### TASKS
1. According to the Santa letter thread, what has to be turned off to retrieve the letter?
2. Set out the entries as a numbered list, skipping blank lines, starting at the line that contains "Click the green 바로가기 badge" and stopping after the line that contains "Looking at the screenshot, I should [x=128, y=116].".

I have not been able to figure how to turn off my pop up's so I can see some things, need to look in to that. Love to read your story to Santa.
post #2 of 11
I just get a "cannot find server" message when I click the link

I wanna write to Santa
post #3 of 11
Thread Starter 
Well dang when I click it it is still there. Only note I found was this.
Quote:
Fill in the blanks to write your letter to Santa Claus.
This one is for the BIG girls and boys.
(Note: Turn off pop-up blocker to retrieve letter.)
Sorry.
post #4 of 11
I guess that means that you have been 'nice' and I've been 'naughty', he doesn't even want an email from me

I guess I won't bother hanging a stocking this year

better start being 'nice' for next year I guess
post #5 of 11
Thread Starter 
What can we say.
post #6 of 11
Here's mine
Dear Santa,

I have been a good girl.

It really wasn't my fault what happened at Jen's Christmas party. It was Michelle who spiked the punch with too much tequila. I can't help it if I drank 47 glasses. It was so good---smelled and tasted just like coffee.

I thought it was funny when I put Jenny's spongebob pants on my head and danced the Rumba on the bed while singing `Redneck woman'. I didn't mean to break Jen's computer and don't know why Jen would sue me for speeding.

I don't remember calling Tony's wife a sexy cow---even though she looked like one with red eye shadow and blue lipstick!

### EXERCISE INPUT
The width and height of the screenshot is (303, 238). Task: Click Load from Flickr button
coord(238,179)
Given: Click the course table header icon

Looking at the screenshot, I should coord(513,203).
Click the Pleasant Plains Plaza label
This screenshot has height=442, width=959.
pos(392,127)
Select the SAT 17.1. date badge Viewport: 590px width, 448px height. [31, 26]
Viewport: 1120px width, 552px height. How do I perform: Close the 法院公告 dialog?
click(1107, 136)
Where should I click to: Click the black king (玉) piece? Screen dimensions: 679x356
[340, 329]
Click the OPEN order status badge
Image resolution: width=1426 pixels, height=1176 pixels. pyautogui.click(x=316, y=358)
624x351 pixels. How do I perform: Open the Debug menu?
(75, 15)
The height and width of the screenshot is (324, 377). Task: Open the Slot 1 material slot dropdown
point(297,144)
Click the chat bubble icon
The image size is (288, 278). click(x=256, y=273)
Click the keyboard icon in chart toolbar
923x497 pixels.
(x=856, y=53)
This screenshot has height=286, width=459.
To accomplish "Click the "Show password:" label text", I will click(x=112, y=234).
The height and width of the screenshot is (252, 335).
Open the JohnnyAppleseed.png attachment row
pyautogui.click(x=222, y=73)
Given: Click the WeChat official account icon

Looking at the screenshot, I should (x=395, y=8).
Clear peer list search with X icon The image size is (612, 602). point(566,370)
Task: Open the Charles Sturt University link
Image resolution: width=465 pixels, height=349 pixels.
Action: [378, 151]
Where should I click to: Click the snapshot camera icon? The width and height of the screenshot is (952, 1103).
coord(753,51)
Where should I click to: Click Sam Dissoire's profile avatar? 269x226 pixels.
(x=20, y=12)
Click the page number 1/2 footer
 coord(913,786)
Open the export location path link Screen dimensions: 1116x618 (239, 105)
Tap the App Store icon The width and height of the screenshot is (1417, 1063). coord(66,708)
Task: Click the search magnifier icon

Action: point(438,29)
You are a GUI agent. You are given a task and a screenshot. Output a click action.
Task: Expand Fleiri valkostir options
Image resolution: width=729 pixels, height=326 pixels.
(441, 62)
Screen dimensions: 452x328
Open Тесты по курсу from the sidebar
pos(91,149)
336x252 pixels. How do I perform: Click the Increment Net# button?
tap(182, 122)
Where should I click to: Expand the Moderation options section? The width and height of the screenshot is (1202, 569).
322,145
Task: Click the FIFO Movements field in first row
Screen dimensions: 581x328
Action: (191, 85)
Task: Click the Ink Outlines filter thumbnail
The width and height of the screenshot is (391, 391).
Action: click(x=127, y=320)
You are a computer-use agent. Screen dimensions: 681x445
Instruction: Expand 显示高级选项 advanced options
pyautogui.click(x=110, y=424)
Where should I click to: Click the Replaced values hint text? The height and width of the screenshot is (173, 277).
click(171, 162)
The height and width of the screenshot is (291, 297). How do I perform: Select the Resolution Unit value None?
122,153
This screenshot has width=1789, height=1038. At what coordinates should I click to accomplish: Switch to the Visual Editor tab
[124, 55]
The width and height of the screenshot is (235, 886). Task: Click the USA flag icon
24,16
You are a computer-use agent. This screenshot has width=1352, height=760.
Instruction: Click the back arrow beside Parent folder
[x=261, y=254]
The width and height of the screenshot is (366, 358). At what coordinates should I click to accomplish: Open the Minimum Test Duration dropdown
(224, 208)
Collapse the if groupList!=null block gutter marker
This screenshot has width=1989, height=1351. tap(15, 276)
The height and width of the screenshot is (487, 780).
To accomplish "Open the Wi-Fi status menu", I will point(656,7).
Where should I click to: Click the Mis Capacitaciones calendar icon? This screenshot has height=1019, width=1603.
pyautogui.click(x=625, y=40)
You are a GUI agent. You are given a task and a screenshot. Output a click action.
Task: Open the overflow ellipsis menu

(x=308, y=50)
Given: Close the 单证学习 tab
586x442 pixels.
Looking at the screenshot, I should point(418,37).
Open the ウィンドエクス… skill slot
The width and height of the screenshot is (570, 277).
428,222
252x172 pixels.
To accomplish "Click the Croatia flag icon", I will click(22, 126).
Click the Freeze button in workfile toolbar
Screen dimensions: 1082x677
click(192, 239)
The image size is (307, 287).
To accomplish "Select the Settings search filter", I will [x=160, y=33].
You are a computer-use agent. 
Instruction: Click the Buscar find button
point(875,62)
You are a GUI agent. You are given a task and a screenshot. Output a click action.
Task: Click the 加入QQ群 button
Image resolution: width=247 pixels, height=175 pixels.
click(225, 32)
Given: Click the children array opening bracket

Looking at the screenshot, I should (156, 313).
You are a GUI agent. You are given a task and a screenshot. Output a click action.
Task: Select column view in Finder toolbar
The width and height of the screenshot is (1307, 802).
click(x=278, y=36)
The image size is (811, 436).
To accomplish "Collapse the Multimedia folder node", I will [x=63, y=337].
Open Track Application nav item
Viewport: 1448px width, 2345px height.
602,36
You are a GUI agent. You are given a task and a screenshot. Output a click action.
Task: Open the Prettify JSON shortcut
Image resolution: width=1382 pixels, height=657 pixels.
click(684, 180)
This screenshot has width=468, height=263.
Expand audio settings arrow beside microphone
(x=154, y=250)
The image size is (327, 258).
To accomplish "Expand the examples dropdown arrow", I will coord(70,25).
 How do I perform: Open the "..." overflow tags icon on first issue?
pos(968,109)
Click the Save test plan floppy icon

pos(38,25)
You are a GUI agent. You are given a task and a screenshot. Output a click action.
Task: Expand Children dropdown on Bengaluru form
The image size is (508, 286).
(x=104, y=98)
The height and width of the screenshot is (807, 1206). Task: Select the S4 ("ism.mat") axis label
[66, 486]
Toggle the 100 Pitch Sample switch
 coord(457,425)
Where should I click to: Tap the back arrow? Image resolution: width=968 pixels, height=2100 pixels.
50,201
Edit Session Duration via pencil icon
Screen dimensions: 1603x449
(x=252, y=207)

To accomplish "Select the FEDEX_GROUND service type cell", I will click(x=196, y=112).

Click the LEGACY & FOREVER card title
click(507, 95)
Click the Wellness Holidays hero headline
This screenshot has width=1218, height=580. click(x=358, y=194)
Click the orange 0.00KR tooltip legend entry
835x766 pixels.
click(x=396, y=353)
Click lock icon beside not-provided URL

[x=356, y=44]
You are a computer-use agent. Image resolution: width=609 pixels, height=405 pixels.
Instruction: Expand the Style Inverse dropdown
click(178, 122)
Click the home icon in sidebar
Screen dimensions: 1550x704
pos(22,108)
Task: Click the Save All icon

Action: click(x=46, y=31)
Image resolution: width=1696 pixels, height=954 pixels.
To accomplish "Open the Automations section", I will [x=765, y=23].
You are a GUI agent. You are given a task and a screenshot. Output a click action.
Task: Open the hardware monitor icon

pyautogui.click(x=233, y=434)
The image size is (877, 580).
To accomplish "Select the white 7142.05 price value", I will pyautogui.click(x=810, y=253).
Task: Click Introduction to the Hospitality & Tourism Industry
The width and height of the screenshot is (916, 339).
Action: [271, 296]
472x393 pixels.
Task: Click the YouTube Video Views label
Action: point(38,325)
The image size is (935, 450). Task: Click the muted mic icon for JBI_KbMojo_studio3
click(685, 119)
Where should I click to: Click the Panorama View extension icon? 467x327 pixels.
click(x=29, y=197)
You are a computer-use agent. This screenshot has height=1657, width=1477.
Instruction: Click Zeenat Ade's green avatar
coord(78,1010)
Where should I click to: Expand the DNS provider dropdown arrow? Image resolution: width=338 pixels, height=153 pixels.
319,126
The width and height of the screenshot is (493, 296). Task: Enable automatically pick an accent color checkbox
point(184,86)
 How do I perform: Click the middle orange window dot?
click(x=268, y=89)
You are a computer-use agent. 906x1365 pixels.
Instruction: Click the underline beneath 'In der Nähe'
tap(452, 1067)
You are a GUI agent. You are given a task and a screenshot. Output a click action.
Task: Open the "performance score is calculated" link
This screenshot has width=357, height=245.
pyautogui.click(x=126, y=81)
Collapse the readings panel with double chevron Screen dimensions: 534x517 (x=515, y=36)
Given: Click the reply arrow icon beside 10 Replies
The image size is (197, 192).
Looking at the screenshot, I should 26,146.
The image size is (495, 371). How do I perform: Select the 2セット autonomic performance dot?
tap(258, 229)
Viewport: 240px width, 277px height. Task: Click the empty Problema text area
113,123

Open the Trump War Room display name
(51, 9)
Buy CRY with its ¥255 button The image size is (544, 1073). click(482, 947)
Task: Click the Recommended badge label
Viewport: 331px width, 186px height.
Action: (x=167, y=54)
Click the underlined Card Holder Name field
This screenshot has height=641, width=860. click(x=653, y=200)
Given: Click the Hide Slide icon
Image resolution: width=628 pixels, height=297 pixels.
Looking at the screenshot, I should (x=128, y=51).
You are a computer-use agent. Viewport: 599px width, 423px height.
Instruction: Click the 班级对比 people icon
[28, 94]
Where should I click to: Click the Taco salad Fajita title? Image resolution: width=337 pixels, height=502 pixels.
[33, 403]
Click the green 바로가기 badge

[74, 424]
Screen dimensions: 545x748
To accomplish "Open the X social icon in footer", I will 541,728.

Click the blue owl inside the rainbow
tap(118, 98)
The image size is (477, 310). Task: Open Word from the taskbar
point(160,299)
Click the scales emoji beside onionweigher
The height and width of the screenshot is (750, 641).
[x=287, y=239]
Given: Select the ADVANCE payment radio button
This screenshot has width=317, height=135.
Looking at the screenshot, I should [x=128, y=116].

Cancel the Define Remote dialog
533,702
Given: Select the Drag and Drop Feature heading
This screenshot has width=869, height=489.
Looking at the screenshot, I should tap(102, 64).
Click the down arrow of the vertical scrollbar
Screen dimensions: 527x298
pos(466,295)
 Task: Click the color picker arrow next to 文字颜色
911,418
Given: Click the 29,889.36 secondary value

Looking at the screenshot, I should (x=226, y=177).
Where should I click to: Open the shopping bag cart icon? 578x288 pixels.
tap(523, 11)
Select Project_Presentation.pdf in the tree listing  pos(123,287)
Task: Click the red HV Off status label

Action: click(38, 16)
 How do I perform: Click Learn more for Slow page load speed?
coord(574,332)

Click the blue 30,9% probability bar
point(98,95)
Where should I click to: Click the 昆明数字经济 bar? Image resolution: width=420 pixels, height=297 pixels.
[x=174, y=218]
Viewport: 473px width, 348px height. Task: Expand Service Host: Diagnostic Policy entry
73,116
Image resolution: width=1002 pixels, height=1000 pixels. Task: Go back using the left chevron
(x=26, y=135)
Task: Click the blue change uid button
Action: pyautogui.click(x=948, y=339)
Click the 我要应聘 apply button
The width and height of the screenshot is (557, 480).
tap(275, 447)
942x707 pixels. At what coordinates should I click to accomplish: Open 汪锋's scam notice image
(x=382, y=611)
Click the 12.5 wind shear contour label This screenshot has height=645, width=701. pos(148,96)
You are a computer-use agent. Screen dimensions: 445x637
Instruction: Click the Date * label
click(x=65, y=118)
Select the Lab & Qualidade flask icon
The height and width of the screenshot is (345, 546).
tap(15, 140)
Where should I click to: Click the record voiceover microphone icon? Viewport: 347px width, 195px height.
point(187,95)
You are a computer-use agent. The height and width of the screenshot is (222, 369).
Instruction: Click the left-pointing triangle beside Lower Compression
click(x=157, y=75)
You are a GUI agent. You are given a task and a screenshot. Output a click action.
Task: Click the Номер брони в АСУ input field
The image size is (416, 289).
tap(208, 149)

### RESULTS
1. The pop-up blocker has to be turned off.

2.
1. Click the green 바로가기 badge
2. [74, 424]
3. Screen dimensions: 545x748
4. To accomplish "Open the X social icon in footer", I will 541,728.
5. Click the blue owl inside the rainbow
6. tap(118, 98)
7. The image size is (477, 310). Task: Open Word from the taskbar
8. point(160,299)
9. Click the scales emoji beside onionweigher
10. The height and width of the screenshot is (750, 641).
11. [x=287, y=239]
12. Given: Select the ADVANCE payment radio button
13. This screenshot has width=317, height=135.
14. Looking at the screenshot, I should [x=128, y=116].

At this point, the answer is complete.